Revision [3666]

This is an old revision of IncludeRemote made by DarTar on 2004-12-25 19:37:07.

 

Fetching Remote Wikka Content

Last edited by DarTar:
Posting JW's code and sci-fi ideas
Sat, 25 Dec 2004 19:37 UTC [diff]


FetchRemote v.0.6 available for testing
Download the source and save it as:
actions/fetchremote.php
Feedback is welcome!
 


FetchRemote Action
Version 0.7

Note:
JavaWoman has done a huge work in improving/debugging the link rewrite engine, which now works almost perfectly.
Hope she won't mind if I post here the 'debugging version' of the code ;)

What it does

How to use it
Simply add {{fetchremote}} in one of your pages.
You can specify a starting page by adding: {{fetchremote page="HomePage"}}

Notes
    1. the fetched content integrates seamlessly with the layout and structure of the Wikka-client;
    1. the user can choose to download locally a fetched page, so as to make it available in its Wikka site.

Long-term development ideas
The potential utility of such a plugin is pretty large. Just think of scenarios in which central Mother-wikis distribute wiki-formatted content to Child-wikis.
Providing up-to-date documentation is only one of the possible uses of this plugin.
And now, for something completely different
<mode sci-fi="on">
Imagine that the set of patterns used by the rewrite engine to format the local version of the fetched page might be user-configurable and extended beyond link formatting. One day, we could have a plugin to retrieve content from remote 'non-wikka-powered' wikis, translate the wiki-content in wikka syntax and seamlessly integrate/save it locally. Sounds exciting, doesn't it? :)
<mode sci-fi="off">

The code (actions/fetchremote.php)

Note I had to modify a line in the code below because it contained two "%" in a row (which broke the code display on this page):

define('PATTERN_CODE', '% %.*?% %'); # ignore code block

Before testing this code please remove the space I added between the two "%":

define('PATTERN_CODE', '%%.*?%%'); # ignore code block


<?php

/**
 * Connects to a specified Wikka server, fetches a remote page and formats it for local use.

Dataset entries |
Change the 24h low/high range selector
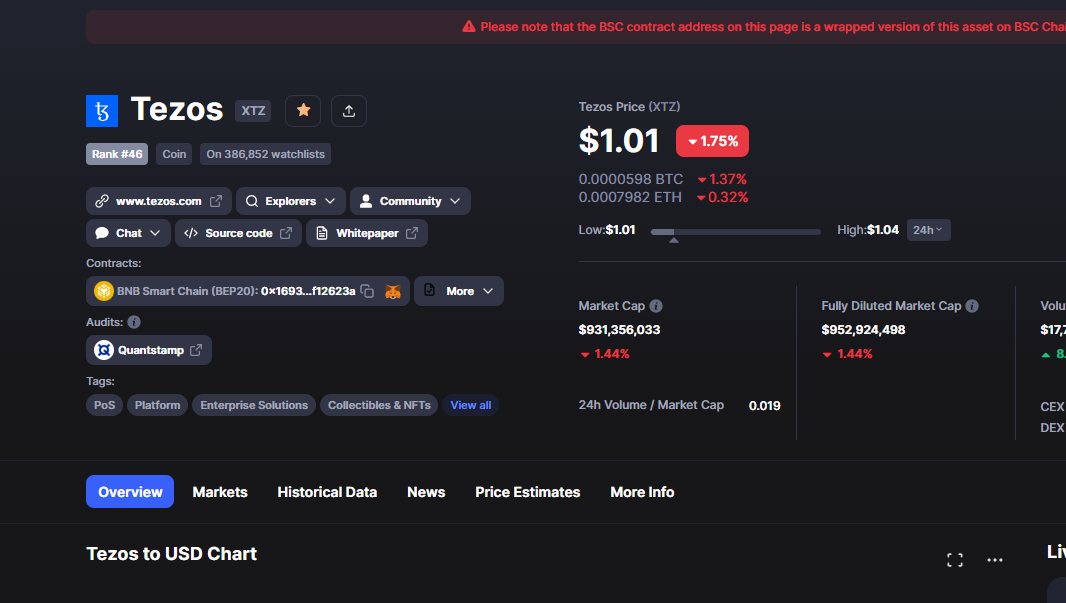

* * *

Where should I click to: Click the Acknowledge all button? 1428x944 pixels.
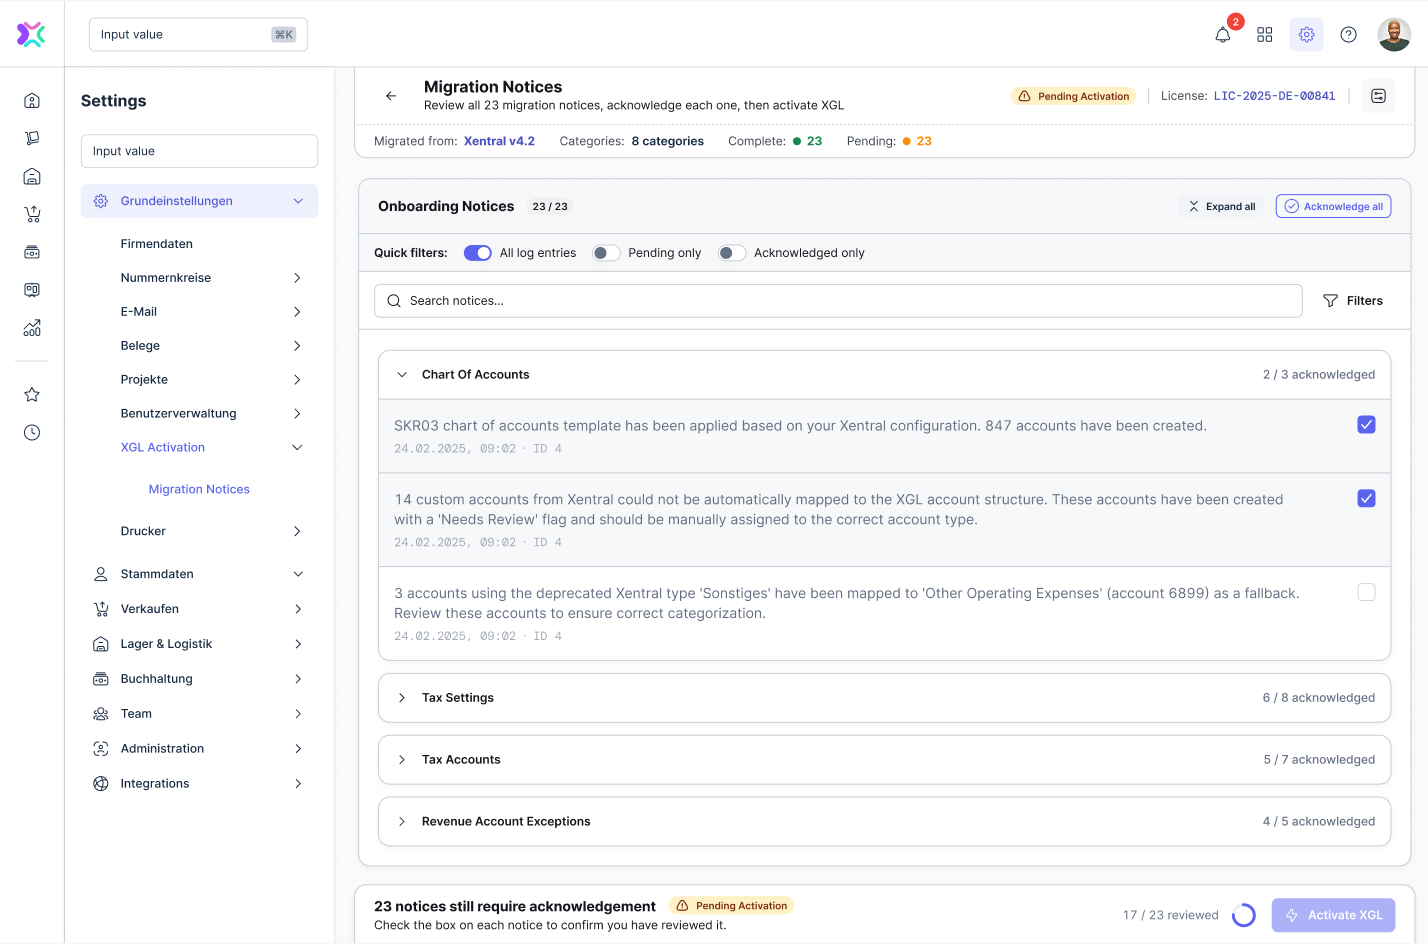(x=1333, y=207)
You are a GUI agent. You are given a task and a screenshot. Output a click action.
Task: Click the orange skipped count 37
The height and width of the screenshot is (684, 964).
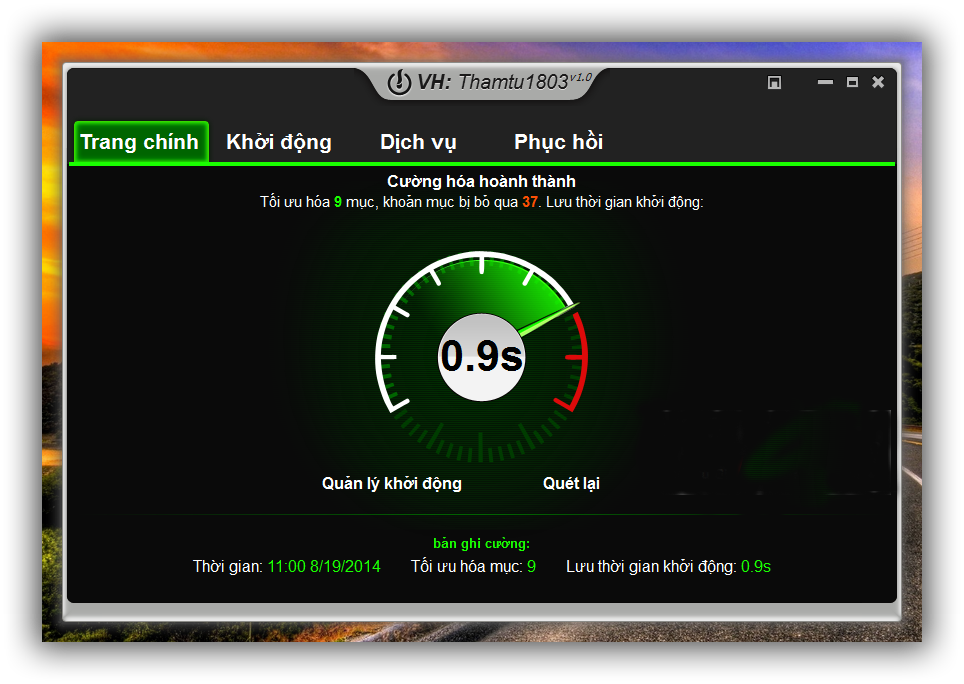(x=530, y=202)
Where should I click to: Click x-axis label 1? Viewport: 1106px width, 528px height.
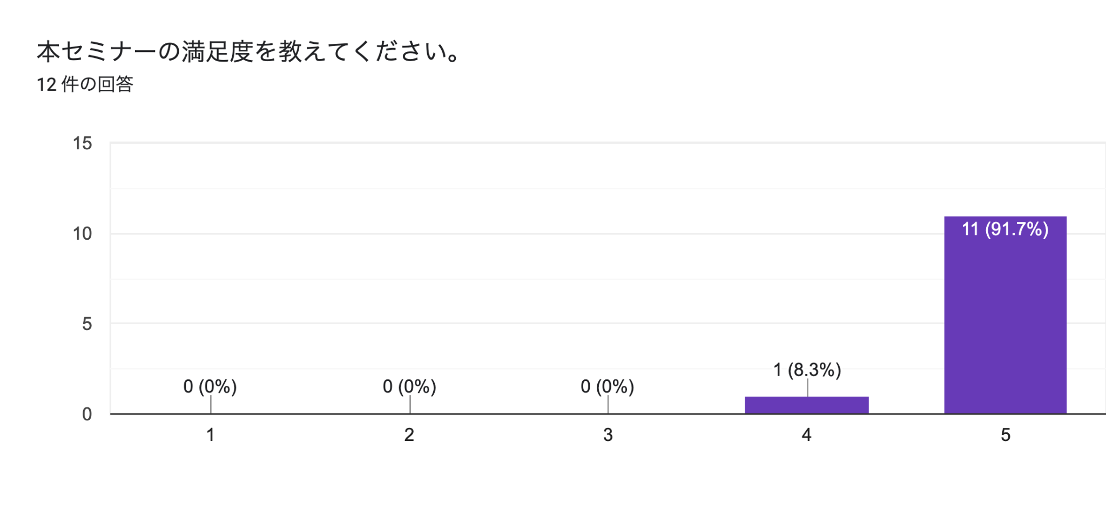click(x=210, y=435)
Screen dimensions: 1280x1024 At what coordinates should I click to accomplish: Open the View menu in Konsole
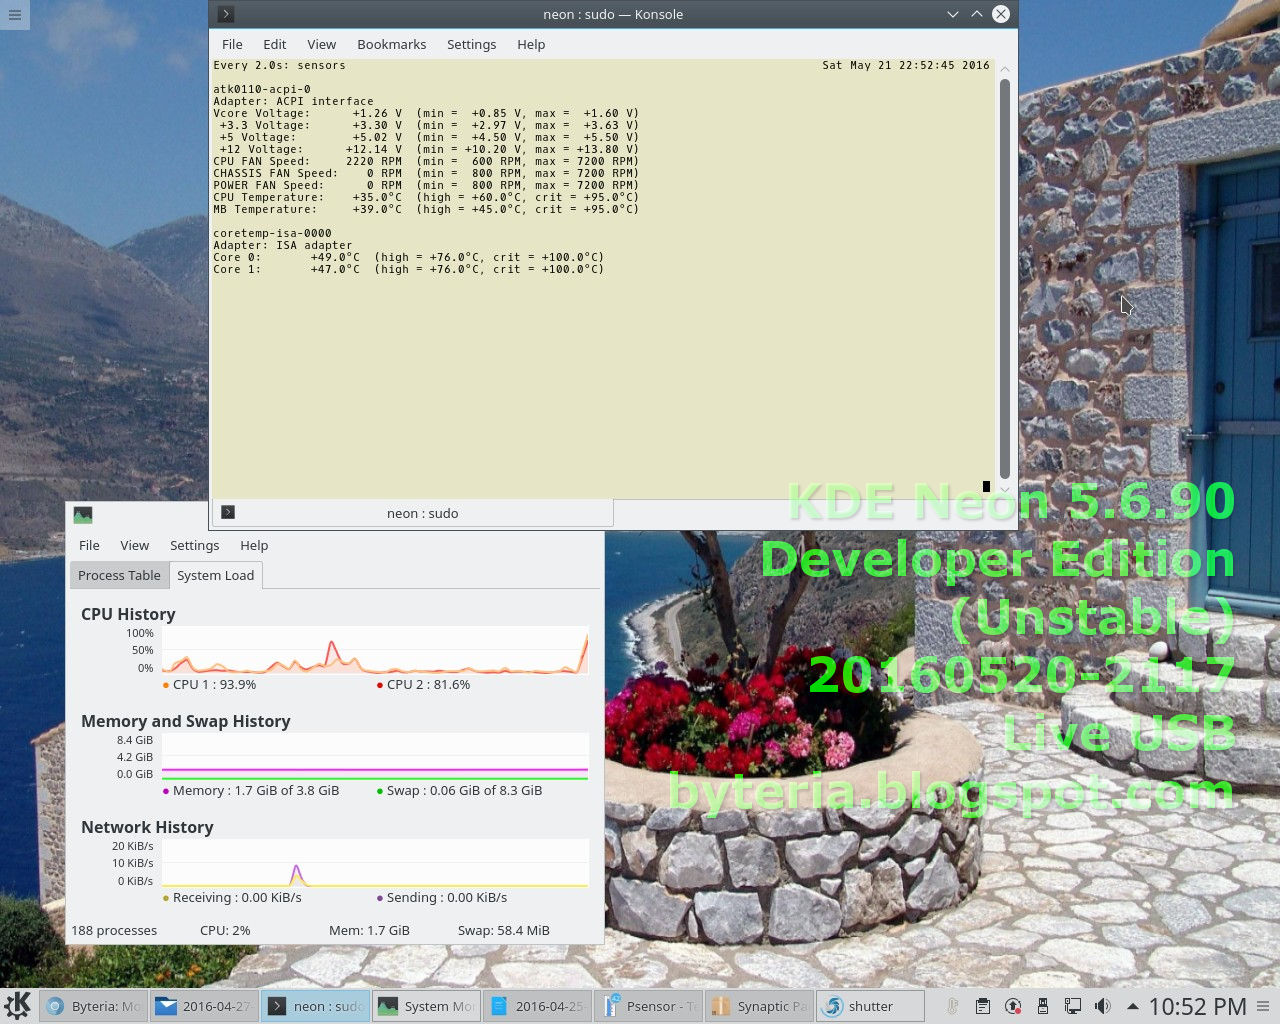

Written exercise |
Answer these about the FetchRemote page:
1. Who made the revision of IncludeRemote, and on what date?
2. Who did a huge work improving and debugging the link rewrite engine?
3. What must be removed from the PATTERN_CODE line before testing the code?
The data has nothing to do with the FetchRemote page.

Full response |
1. DarTar, on 2004-12-25.
2. JavaWoman.
3. The space added between the two "%".